Я медленно разделась при свете свечи, пытаясь понять, принесла ли моя игра победу или же я потеряла все. Молится ли сейчас Гарри, выпрашивая у Бога праведность, или же он на коленях стоит у моего стула, сжигаемый желанием. Я скользнула в постель и дунула на свечку. В темноте я слышала, как спит погруженный в молчание дом, и заново переживала сцену в гостиной. Изо всех сил я старалась не заснуть. Каждый мускул моего тела дрожал от ожидания.
В тишине ночи я услышала странный, тихий шум и затаила дыхание. Спустя мгновение я услышала опять, как скрипнула половица под чьей-то ногой около моей двери, и затем раздался самый приятный звук в целом мире — тихий жалобный стон Гарри. Я как будто видела, как он стоит на коленях у моей двери, прижавшись лбом к неподатливому дереву.
Он не решался прикоснуться к ручке двери, он даже не осмеливался постучать. Он вел себя, как высеченная собака, знающая, кто ее хозяин. Он стоял, мучимый желанием и раскаянием, у моего порога. И я заставила его остаться там.

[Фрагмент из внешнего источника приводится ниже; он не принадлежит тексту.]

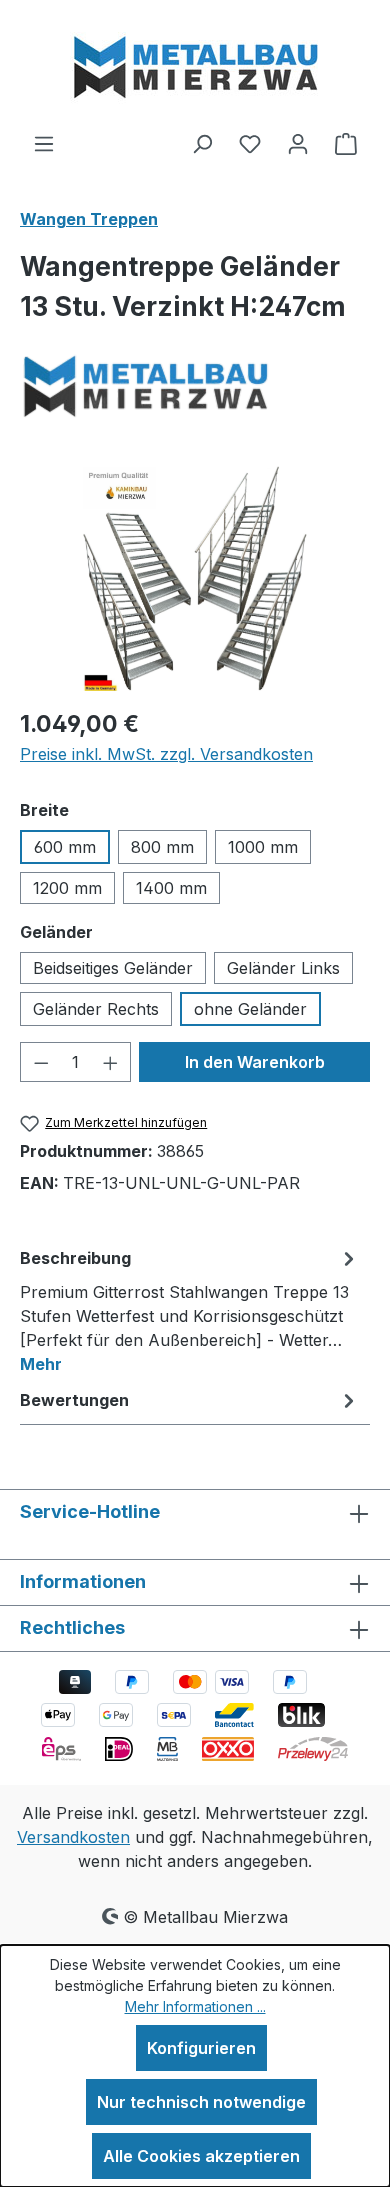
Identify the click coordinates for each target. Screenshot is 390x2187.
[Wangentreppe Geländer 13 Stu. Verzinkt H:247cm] (194, 578)
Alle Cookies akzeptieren (201, 2156)
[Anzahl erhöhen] (111, 1062)
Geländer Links (283, 968)
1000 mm (263, 847)
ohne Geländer (250, 1009)
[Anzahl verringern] (41, 1062)
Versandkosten (73, 1837)
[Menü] (44, 143)
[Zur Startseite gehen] (195, 65)
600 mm (65, 847)
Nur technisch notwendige (201, 2102)
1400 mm (171, 888)
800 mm (162, 847)
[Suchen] (202, 143)
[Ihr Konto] (298, 143)
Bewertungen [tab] (74, 1400)
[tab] (190, 1310)
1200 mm (67, 888)
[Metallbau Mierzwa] (195, 384)
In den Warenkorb (255, 1062)
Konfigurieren (201, 2048)
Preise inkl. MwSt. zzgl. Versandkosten (166, 754)
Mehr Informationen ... (195, 2006)
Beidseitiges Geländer (113, 968)
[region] (195, 578)
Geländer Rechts (96, 1009)
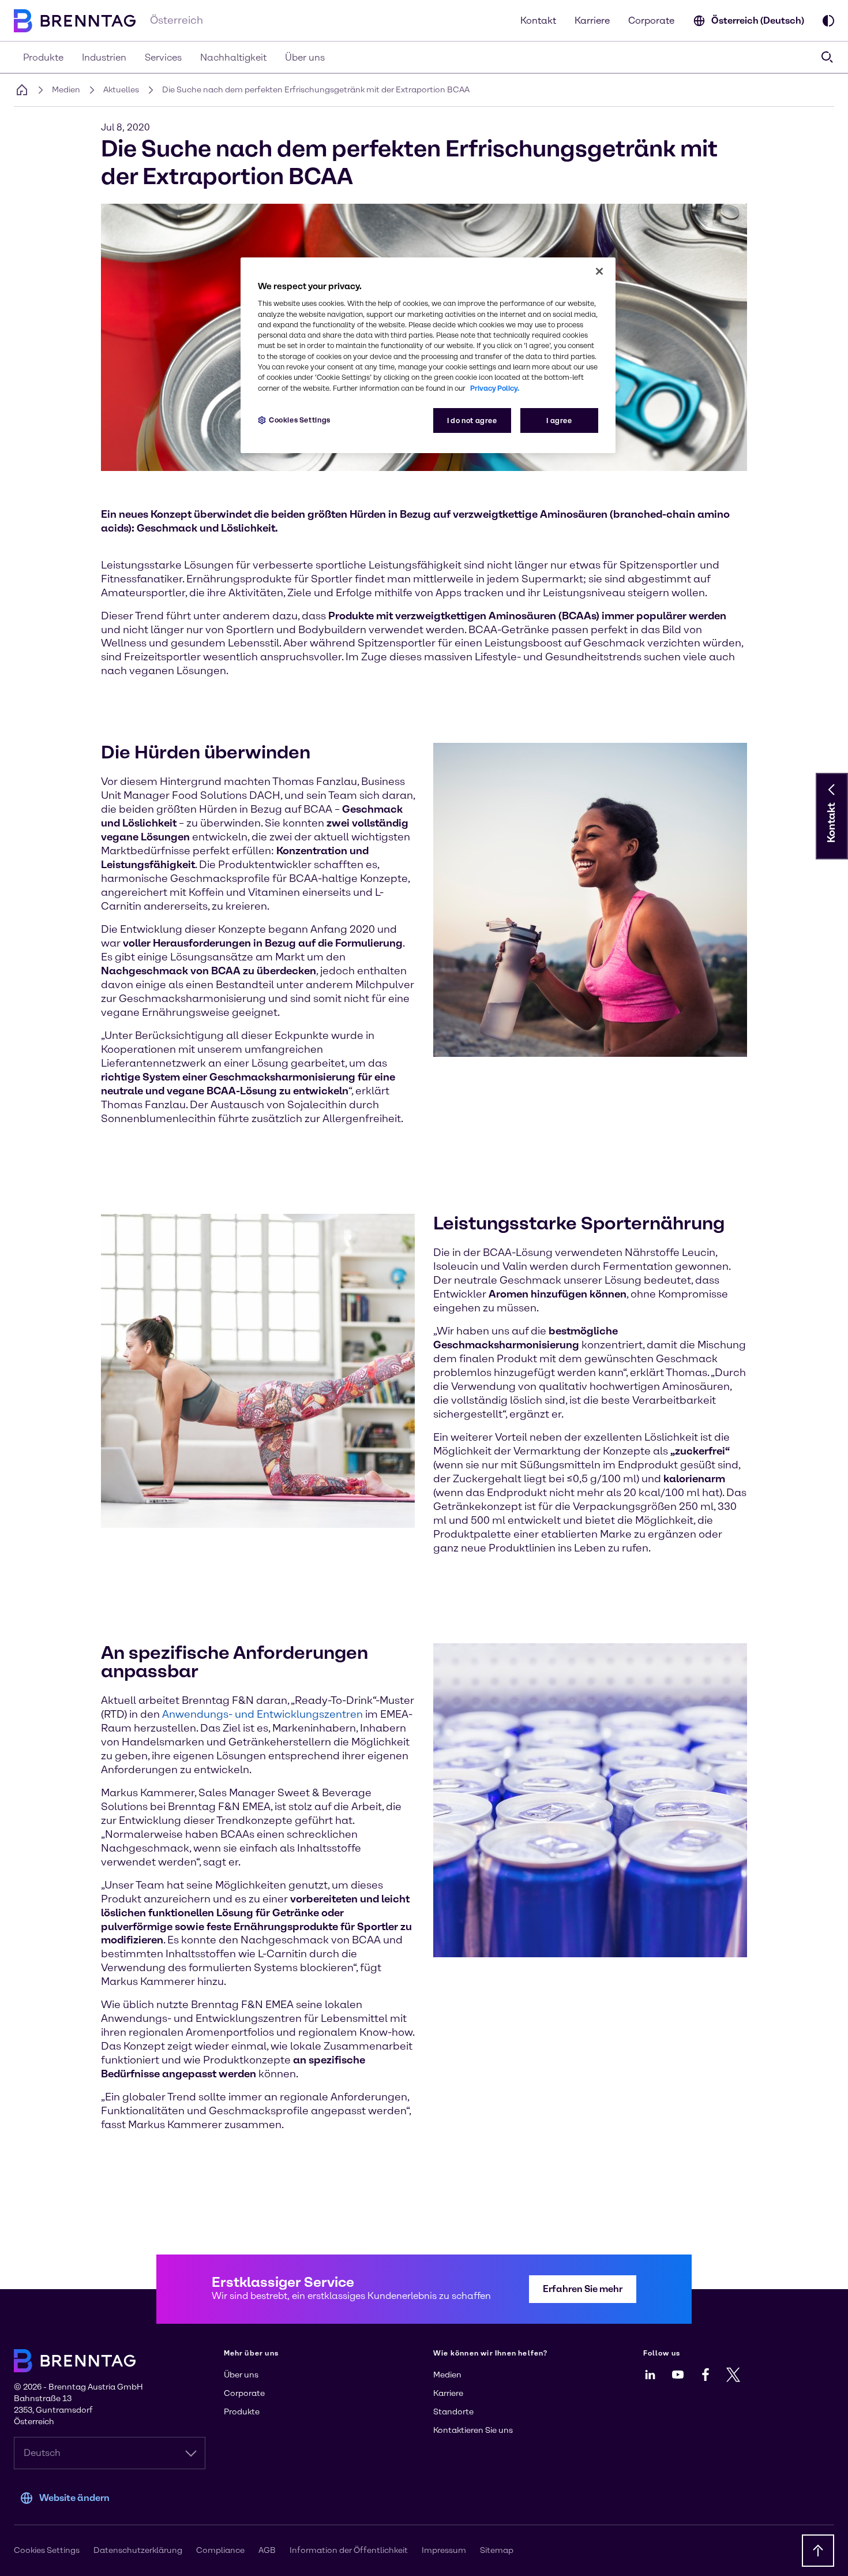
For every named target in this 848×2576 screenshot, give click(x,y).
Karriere (592, 20)
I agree (559, 420)
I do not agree (472, 420)
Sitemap (496, 2550)
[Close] (599, 271)
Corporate (651, 20)
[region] (428, 355)
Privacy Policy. (494, 388)
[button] (832, 790)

Я перевернулась на другой бок, улыбнулась в молчаливом восторге… и уснула сном младенца.
За завтраком мама поддразнивала Гарри по поводу темных теней у его глаз и спрашивала, что тому виной — прелестное личико Селии или крепкое вино лорда Хаверинга. Гарри с усилием улыбнулся и с деланым безразличием заметил:
— Утренняя прогулка галопом сметет эту легкую паутину, мама. Ты составишь мне сегодня компанию, Беатрис?
Я улыбнулась и согласилась. Его лицо просветлело. Я ничего больше не говорила за завтраком и помалкивала, пока мы скакали нашими полями, мимо начинающей колоситься пшеницы. Гарри уверенно держал путь к маленькой лощине, там он спешился и обернулся, чтобы помочь мне.
Я продолжала сидеть, не двигаясь и опустив глаза. Я видела, что его уверенность поколебалась.
— Ты обещал мне галоп, — легко напомнила я.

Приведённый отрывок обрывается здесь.